Tasks and exercises —
a – In the text on student research at Connecticut College, what does the name ConnSSHARP stand for?
b – Continue the text on student research at Connecticut College from where it stops.

Whether in the sciences, social sciences, humanities or arts, we provide research opportunities that, at many institutions, would be available only to graduate students — because we know that research experience sets you apart from the competition when applying to graduate schools and forging professional careers.

Our students work in close collaboration with faculty on groundbreaking projects and are often cited as co-authors on papers, journal articles and book chapters. Many even travel with faculty to present their results at academic conferences. Research is supported by the College and through grants, and extends beyond the academic year to in-depth research projects conducted during summer break.

Here, you could make an original discovery, advance the state of the art, create something beautiful or contribute to an important debate. 

Humanities, social science and art research

We offer many opportunities for student-faculty and independent research in the arts, humanities and social sciences. The ConnSSHARP (Connecticut College Social Sciences, Humanities and Arts Research) program, for example, offers students summer research stipends for work with faculty. ConnSSHARP research stipends are designed both as a faculty development opportunity to secure summer research assistance and also as an intensive research apprenticeship for students with a strong disciplinary commitment and aspirations for graduate programs. Priority will be given to applications for research opportunities that complement the on-going work of the nominating faculty members. The stipends are offered on a competitive basis, and the summer research projects typically are followed by research during the academic year. View and download the ConnSSharp Brochure.

Material provided —
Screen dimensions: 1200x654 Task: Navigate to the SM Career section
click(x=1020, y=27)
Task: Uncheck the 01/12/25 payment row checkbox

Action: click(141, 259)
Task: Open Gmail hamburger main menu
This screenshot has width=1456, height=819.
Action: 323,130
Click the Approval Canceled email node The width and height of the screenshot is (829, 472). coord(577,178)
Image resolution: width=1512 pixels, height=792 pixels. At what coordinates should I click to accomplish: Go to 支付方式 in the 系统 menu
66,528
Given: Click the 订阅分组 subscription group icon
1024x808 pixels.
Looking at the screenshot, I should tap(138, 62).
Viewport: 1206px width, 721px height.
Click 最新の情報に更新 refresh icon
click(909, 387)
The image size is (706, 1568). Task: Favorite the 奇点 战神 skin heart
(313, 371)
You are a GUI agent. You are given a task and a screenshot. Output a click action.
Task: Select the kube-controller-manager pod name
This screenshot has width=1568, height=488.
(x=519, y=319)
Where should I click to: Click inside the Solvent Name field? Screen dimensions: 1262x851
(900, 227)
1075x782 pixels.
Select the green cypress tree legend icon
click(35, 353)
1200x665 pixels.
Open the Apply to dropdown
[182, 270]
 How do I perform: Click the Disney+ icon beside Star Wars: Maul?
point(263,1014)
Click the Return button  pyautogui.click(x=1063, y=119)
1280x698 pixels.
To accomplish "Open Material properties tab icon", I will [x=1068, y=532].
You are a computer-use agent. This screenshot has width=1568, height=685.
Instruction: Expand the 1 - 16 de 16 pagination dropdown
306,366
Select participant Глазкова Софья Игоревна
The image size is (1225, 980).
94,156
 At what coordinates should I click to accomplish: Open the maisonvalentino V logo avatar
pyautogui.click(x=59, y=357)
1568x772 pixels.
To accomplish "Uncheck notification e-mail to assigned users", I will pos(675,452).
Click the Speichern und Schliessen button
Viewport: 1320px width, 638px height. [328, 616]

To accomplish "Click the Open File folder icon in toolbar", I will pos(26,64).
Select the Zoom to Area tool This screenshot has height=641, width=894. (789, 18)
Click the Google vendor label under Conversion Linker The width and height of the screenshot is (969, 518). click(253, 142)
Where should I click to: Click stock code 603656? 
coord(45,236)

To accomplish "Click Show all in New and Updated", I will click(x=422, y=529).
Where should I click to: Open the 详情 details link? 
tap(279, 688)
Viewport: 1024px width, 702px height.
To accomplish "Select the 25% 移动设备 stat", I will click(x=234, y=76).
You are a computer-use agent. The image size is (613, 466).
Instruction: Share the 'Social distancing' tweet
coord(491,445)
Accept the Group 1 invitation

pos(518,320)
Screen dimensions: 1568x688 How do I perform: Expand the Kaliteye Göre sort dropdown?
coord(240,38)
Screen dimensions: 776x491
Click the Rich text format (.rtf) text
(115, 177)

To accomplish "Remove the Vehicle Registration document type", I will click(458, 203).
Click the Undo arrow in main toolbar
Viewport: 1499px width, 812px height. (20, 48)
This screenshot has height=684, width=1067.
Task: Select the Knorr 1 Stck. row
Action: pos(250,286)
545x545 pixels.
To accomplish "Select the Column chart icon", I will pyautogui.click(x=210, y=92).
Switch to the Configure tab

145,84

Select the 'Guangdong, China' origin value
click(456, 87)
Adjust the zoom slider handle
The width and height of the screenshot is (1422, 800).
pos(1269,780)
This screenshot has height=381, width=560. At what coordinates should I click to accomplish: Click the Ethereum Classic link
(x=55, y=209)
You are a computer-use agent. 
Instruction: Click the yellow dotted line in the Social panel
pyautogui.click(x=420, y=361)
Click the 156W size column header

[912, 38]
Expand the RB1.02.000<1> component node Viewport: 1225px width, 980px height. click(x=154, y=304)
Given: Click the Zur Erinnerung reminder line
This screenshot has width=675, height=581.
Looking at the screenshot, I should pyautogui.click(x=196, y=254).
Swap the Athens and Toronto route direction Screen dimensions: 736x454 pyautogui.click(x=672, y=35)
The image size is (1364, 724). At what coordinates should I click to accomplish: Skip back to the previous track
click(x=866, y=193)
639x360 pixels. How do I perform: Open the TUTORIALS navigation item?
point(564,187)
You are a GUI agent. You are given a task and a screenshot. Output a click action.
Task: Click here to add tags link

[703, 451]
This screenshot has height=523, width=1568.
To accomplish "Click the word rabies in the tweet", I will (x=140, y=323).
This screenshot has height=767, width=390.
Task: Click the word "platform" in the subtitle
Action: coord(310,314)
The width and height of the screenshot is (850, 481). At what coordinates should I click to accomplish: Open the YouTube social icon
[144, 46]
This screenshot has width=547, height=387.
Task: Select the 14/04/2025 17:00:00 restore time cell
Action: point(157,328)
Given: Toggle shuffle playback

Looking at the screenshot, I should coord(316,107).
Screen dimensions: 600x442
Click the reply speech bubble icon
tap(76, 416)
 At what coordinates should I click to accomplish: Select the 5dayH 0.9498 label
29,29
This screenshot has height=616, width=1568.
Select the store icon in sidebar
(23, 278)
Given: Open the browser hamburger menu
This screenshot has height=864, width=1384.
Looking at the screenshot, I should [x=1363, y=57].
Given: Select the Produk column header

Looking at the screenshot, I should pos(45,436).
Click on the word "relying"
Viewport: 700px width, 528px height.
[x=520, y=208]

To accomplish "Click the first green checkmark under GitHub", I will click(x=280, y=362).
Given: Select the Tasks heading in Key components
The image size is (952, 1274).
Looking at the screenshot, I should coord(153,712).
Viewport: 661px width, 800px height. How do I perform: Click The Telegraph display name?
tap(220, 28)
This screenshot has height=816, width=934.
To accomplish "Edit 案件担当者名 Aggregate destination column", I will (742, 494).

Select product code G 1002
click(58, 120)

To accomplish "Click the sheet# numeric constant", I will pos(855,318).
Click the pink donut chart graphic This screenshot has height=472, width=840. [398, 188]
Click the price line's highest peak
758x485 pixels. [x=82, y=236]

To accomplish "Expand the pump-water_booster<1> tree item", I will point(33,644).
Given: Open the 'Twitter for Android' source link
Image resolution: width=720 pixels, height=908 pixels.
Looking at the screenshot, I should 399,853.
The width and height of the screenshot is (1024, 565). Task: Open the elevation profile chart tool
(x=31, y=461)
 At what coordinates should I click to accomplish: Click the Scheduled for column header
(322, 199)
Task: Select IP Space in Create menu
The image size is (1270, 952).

Answers by task —
a – Connecticut College Social Sciences, Humanities and Arts Research

b –
Science research

Most of our science students engage in research, including projects supported by major federal and private foundation grants.

Here are just a few of many examples:

  • You could work with Rachel Spicer, assistant professor of botany, who is in the midst of a three-year $395,064 National Science Foundation grant for research about tree growth that has practical applications for biofuel development and forest generation.
  • You could study bioluminescence — the emission of light by living organisms — with Chemistry Professor Bruce Branchini, whose bioluminescence research group is actively developing practical applications for non-toxic biodegradable bioluminescent materials for possible use by the U.S. military.
  • Or you could work on the cutting edge of robotics technology with Computer Science Professor Gary Parker, an artificial intelligence specialist who has published 41 refereed papers with students in the last 10 years and taken students to present research at 19 conferences in locations such as Japan, Australia, Spain, Scotland, Alaska and Hawaii.